We nod our heads, though we still don’t understand. He takes this as encouragement, and he goes on, ‘It’s blindingly obvious: all social relationships are of necessity founded on confrontation, textually speaking you might almost say on the class struggle. Our relationships are based on our everyday experience and not on ideology, I mean, the superstructure, since we now know that ideology will never change the world for us in the sense that it changes our living conditions, or our social relationships, etc. Marx is quite clear about that, he set it down in black and white, and I quote: The new materialism sees things from the perspective of human society, or social humanity , unquote.’

Talking about Engels, Lenin and Karl Marx, and the immortal Marien Ngouabi makes him sweat heavily. He takes a handkerchief from his pocket and wipes his brow. He’s just realised that in fact we haven’t understood a word he’s been saying and once more he turns to my mother. ‘Well, I’ll leave it there. I get the feeling I’m preaching in the Sahara desert. You come with me, we need to sort out a few things. But not in front of the boy.’

They leave the house and go and talk out in the yard. But they talk too loud, and I hear everything. Yet again, it’s about the inheritance of my grandmother Henrietta Ntsoko’s land. She was married to my grandfather, Grégoire Moukila, the chief of Louboulou village. My grandfather had land, chickens, sheep, goats, pigs, cattle, manioc fields and maize. He left it all to my grandmother. Now she’s dead, Uncle René claims everything’s his, because he’s the older brother and my mother will have to wait till he dies to recover my grandmother’s inheritance, along with Uncle René’s.

Maman Pauline disagrees.

‘René, this is family, not your politics that come from books by Angèle.’

‘Engels!’

‘Whoever! This is about our family. Why are you telling me these lies? You’ve already taken our brother’s house, when it should be his children who get it!’

‘Are you kidding?

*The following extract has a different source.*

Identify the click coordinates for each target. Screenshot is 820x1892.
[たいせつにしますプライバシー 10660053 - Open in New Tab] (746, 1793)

Why should his children get the house?’

‘Because children should be the ones who inherit!’

‘Oh no, that’s a typical capitalist point of view. You see — we’re still all under the sway of imperialism! We need to get back to our own traditions, get back in touch with ourselves. This house belonged to my brother and it’s my job to look after it because I was the one who paid for his medicines when he was in hospital. And don’t forget, I bought Albert’s coffin and fed the people who came to his wake! What did Albert’s children actually do for him while he was ill at the Adolphe-Cissy Hospital?’

The deceased brother they’re talking about was my grandfather’s oldest child, and worked for the electricity company in Pointe-Noire. He died when I was very small. Now I realise the beautiful house where Uncle René and his wife and children live is in fact Uncle Albert Moukila’s house. My mother sometimes talks to me about his children, who I’ve never met. Some of them, apart from the older sister, Albertine, have names that make me giggle. The cousin they call ‘Abeille’ comes after Albertine and has studied in the USSR. Then there’s ‘Pretty Boy’ Firmin, who has a little amateur band in the Rex quartier . Then there’s Gorgeous Djoudjou, who’s finishing his studies in France. Finally, there are the twins, Gilbert ‘the Magician’ and Nzoussi ‘Miss Picky’, who call my mother ‘Papa Pauline’. Uncle René threw them all out of their father’s house and took the inheritance for himself, as if he’d earned all this wealth through hard work.

‘This time I’m not going to let you take all our mother’s things,’ Maman Pauline continues.

‘You only have to wait till I die, then you’ll get everything that’s mine, mother’s things and the house I inherited from Albert.’